This industry grew in the river towns in southern Ohio and small plants became numerous. The products were transported by water to the south and east. Pork was the only product. The slaughtering was done by the farmers, who sent the meat they did not need to some neighboring packer or storekeeper, who cured it. Much of the pork was sent down the Mississippi to New Orleans after the break-up of the ice in the spring, and was exchanged there for the products of the southern States. It was reshipped from New Orleans and reached the eastern seaport cities.

Packing plants were established at Columbus, Chillicothe, and Hamilton in Ohio and in some places in Indiana and Illinois. In the packing season of 1848-1849, four hundred and seventy-five thousand hogs were packed at Cincinnati. This city maintained its preeminence in the business till 1861-1862, when Chicago took the lead which it has since held. The reasons for this change in leadership is evident. With the continued westward movement of population, Cincinnati ceased to be in the centre of the population, and Chicago took its place.

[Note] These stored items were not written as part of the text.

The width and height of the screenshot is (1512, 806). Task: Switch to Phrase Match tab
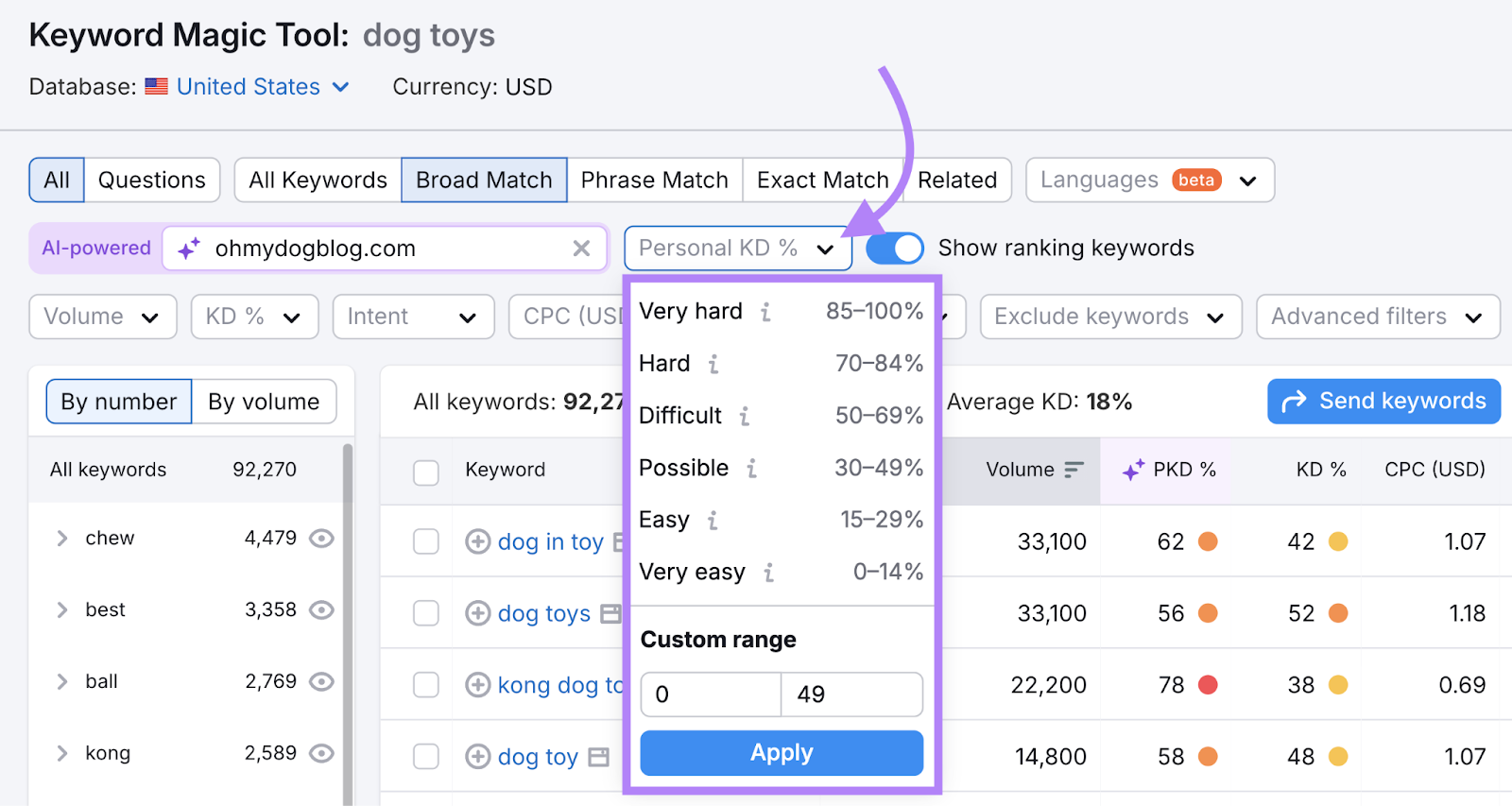point(655,180)
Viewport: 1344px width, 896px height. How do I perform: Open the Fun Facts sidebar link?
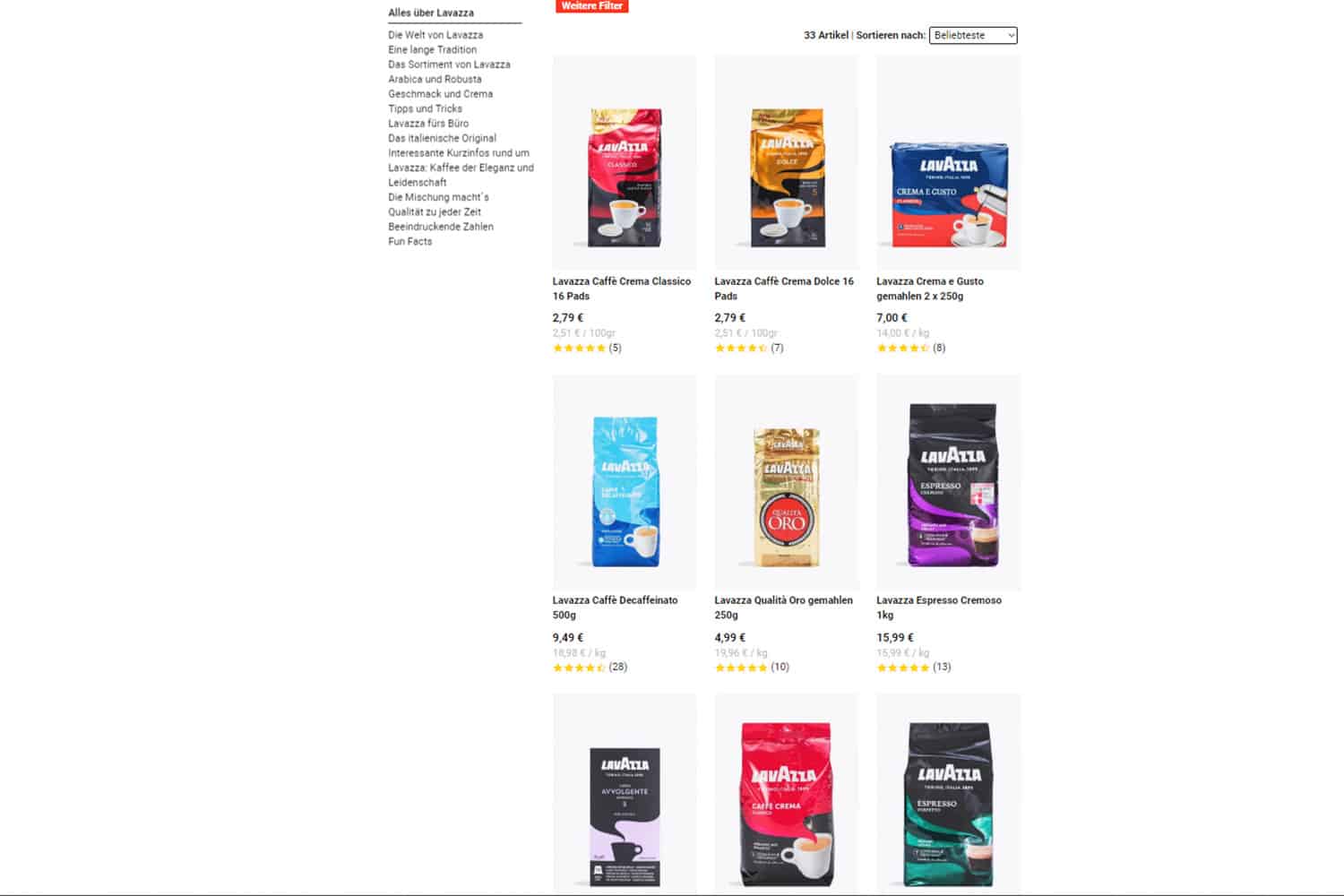[409, 241]
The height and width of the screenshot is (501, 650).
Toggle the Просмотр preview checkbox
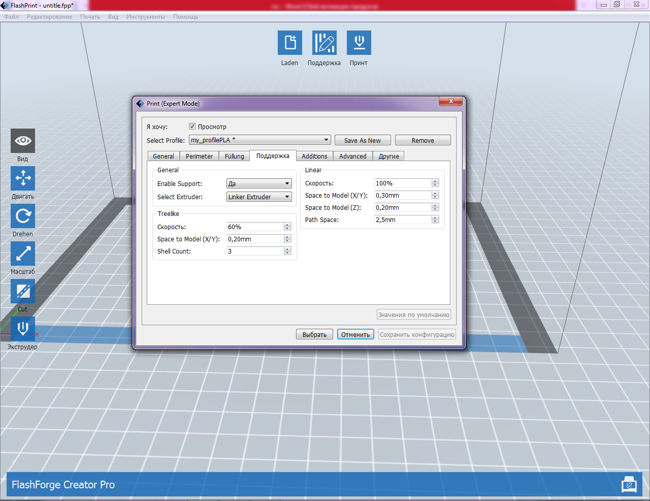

Meat packing has been largely a western industry and has increased with phenomenal rapidity. In the fifty years from 1850-1900, the number of establishments increased from one hundred and eighty-five to nine hundred and twenty-one; the capital invested from $3,482,500 to $189,198,264; the number of wage earners from three thousand two hundred and seventy-six to sixty-eight thousand five hundred and thirty-four, and the value of the product from $11,981,642 to $785,562,433. There has been a westward movement in the meat industry. In the decade, 1850-1860, the centre was at Cincinnati and in the valley of Ohio River. The greatest increase in the industry came in the period between 1860-1870. There was a new development in this decade when the dressed

beef trade began. The refrigerator car was invented, and in September, 1869, the first cargo of dressed beef was shipped from Chicago to Boston. In the decade from 1870 to 1880 the various refrigerating processes were greatly improved, and much more work was done in the summer. Up to 1872 nearly all the slaughtering was done in the winter, but in the packing year of 1872-1873 five hundred and five thousand hogs were killed during the summer season. Winter packing increased during this decade twenty-eight and five-tenths per cent, while summer packing increased seven hundred and one and six-tenths per cent, due to improvement in refrigerating processes. The export of fresh beef began in 1876. Canning beef was attempted in Chicago in the sixties, but not taken up on a large scale till 1879.

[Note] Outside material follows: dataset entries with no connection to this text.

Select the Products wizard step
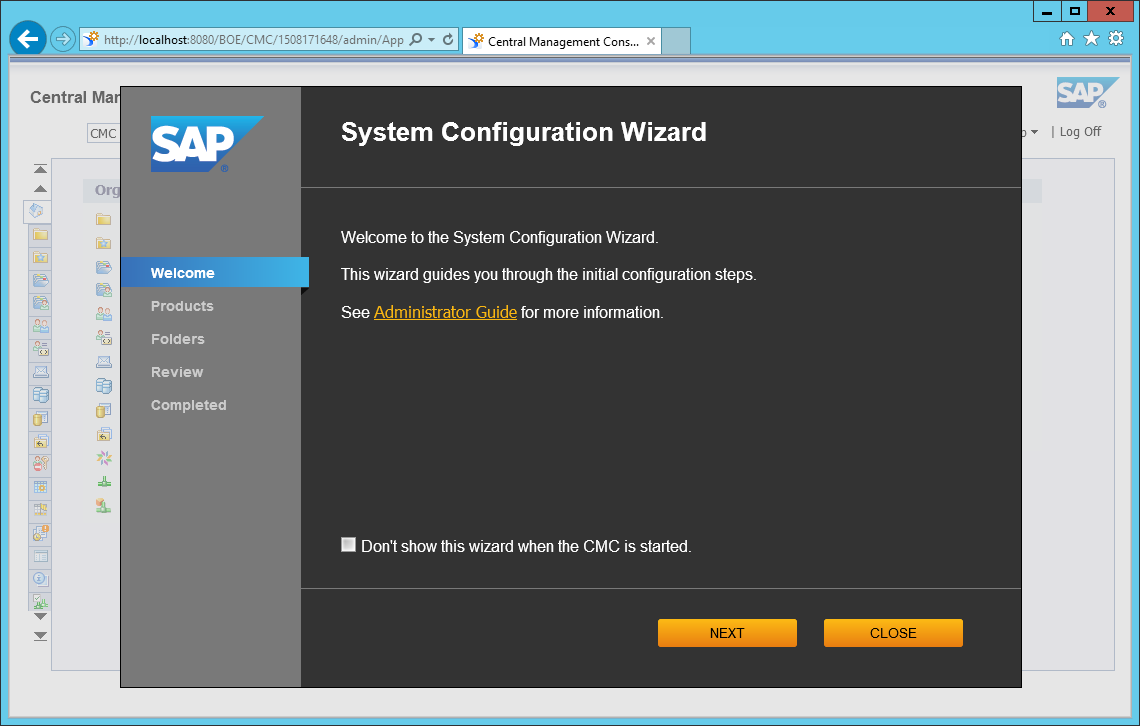coord(181,306)
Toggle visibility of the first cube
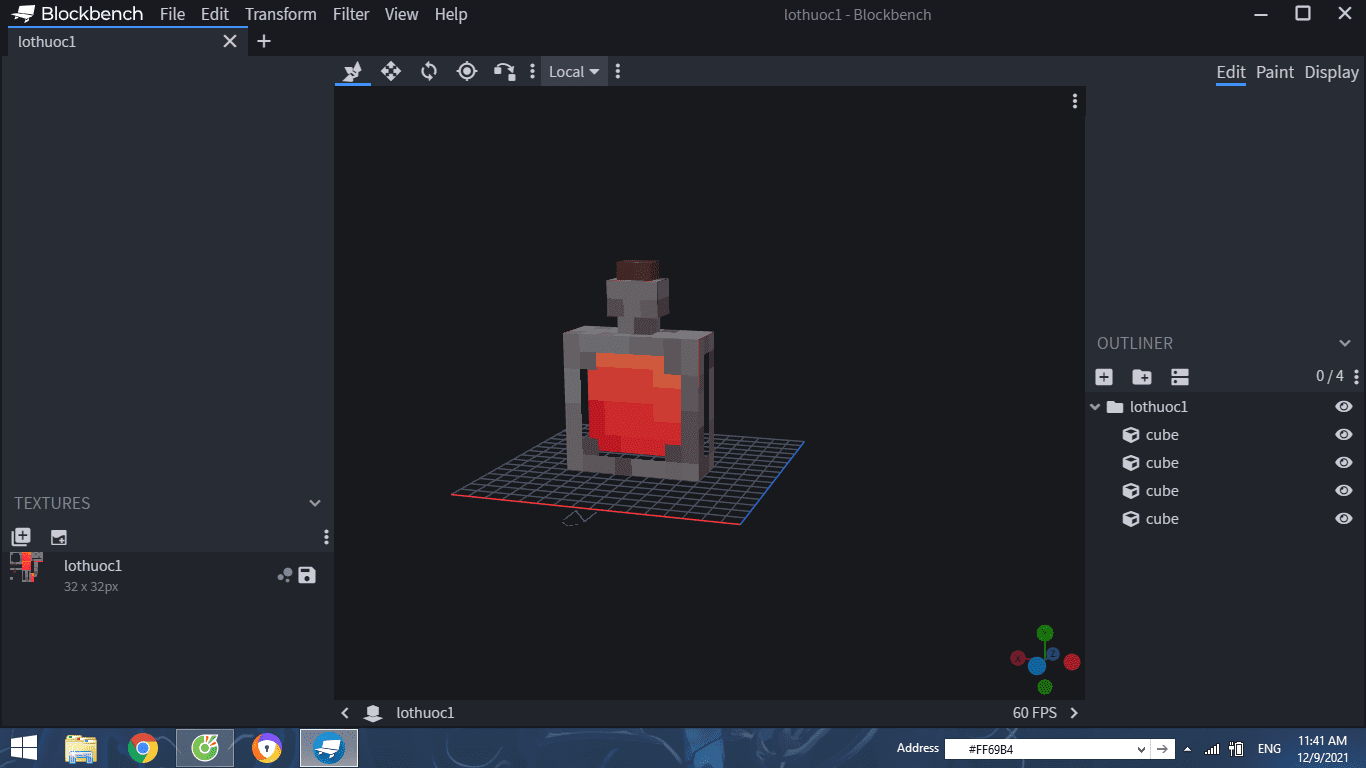 coord(1344,435)
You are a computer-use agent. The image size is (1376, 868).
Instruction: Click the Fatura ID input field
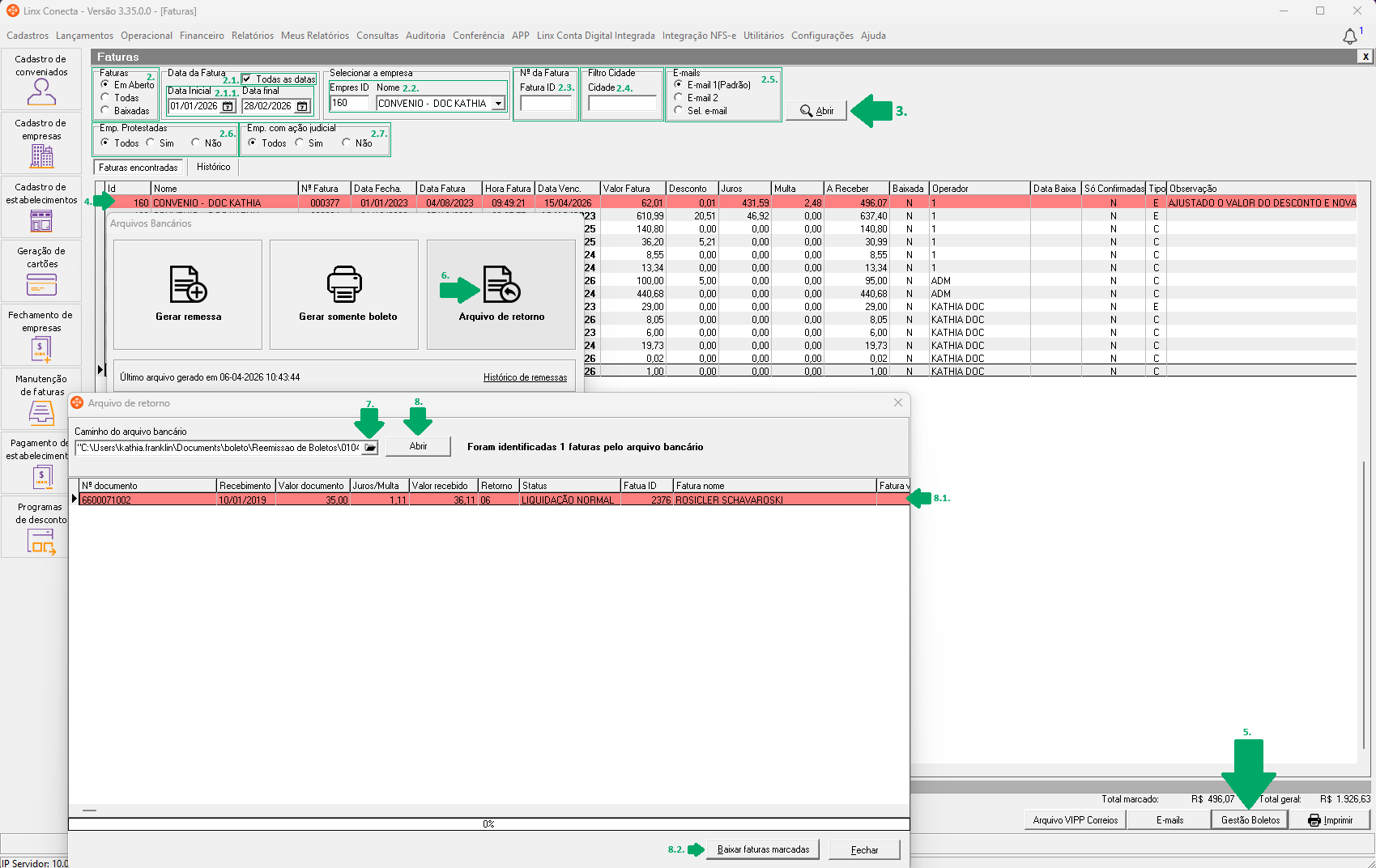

The decade 1880-1890 is the period in which the byproducts were utilized. The packers began to use what had been formerly thrown away. In the early days of beef packing none of the by-products were saved. There have been various inventions, so that what was once a waste has become a source of profit, and the entire animal is utilized. The blood is dried and sold for clarifying purposes, the entrails are cleaned and made into sausage casings, the hoofs are turned into neatsfoot oil, the parings of the hoofs, hides, and bones are converted into glue, the finest of the fats are turned into butterine, lard, oils, and the finest tallow, the cruder fats are made into soap grease, the hides are marketed for the manufacture of leather, the horns are sold to comb makers, the larger bones are used for the making of knife handles and for other purposes, the switches and tail ends are sold to hair mattress makers, and the short hair which cannot be dried and curled for sale is sold to felt works.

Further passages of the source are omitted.